Polycystic Ovarian Syndrome (PCOS) is a pervasive endocrine disturbance affecting approximately 8% to 13% of women in their reproductive prime, characterized by a heterogeneous constellation of hyperandrogenism, ovulatory dysfunction, and distinct ovarian morphology. The condition occurs due to multiple factors like polygenic susceptibility and environmental triggers, leading to a state of chronic low-grade inflammation and metabolic disarray. Central to its development are the synergistic effects of neuroendocrine irregularities, specifically increased gonadotropin-releasing hormone pulse frequency, and peripheral insulin resistance. These mechanisms cause ovarian theca cell hyperplasia and excessive androgen synthesis, which in turn arrest follicular maturation and precipitate the characteristic polycystic appearance. Apart from its reproductive implications, the syndrome acts as a significant risk factor for type 2 diabetes mellitus, cardiovascular disease, and endometrial neoplasia.
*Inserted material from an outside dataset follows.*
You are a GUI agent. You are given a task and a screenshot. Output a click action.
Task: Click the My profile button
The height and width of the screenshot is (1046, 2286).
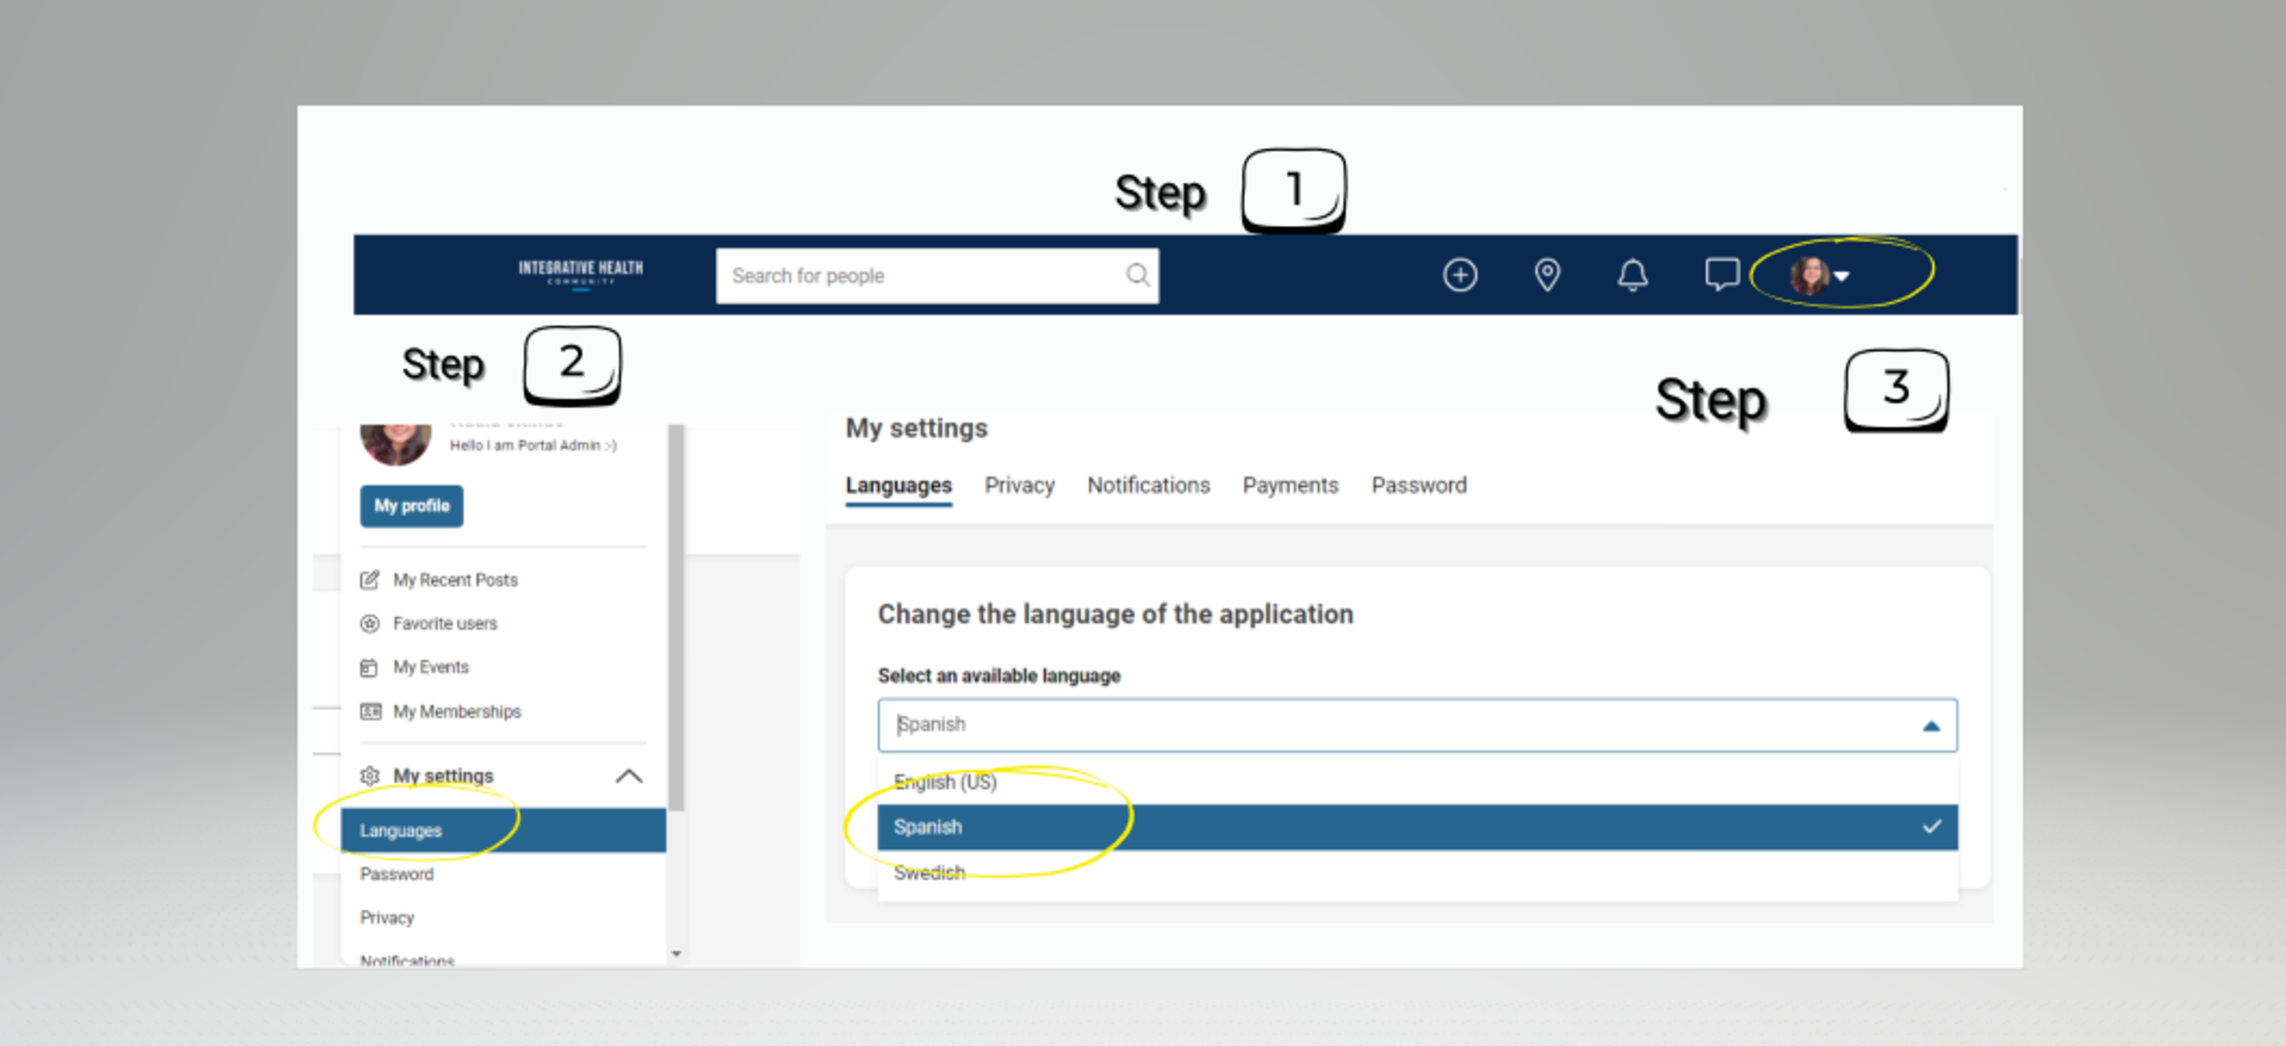point(411,506)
Diagnosis necessitated by the Rotterdam criteria requires the exclusion of mimicking pathologies such as congenital adrenal hyperplasia and hyperprolactinemia. Management strategies have transitioned from purely symptomatic relief toward holistic models that prioritize aggressive lifestyle modification alongside targeted pharmacological interventions. The combination of insulin sensitizers, anti-androgens, and newer metabolic agents like GLP-1 receptor agonists reflects an evolving therapeutic paradigm aimed at mitigating long-term systemic complications. Early identification and a multi-disciplinary healthcare remain paramount in improving the metabolic and psychological trajectory of affected individuals throughout their lifespan.